__TASK DESCRIPTION__.
Restate the entries below verbatim.

__Data extracted from a collection__.
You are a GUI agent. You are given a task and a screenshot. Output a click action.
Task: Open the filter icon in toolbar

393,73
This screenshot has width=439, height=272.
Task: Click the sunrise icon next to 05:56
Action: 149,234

__REPLY__.
You are a GUI agent. You are given a task and a screenshot. Output a click action.
Task: Open the filter icon in toolbar

393,73
This screenshot has width=439, height=272.
Task: Click the sunrise icon next to 05:56
Action: 149,234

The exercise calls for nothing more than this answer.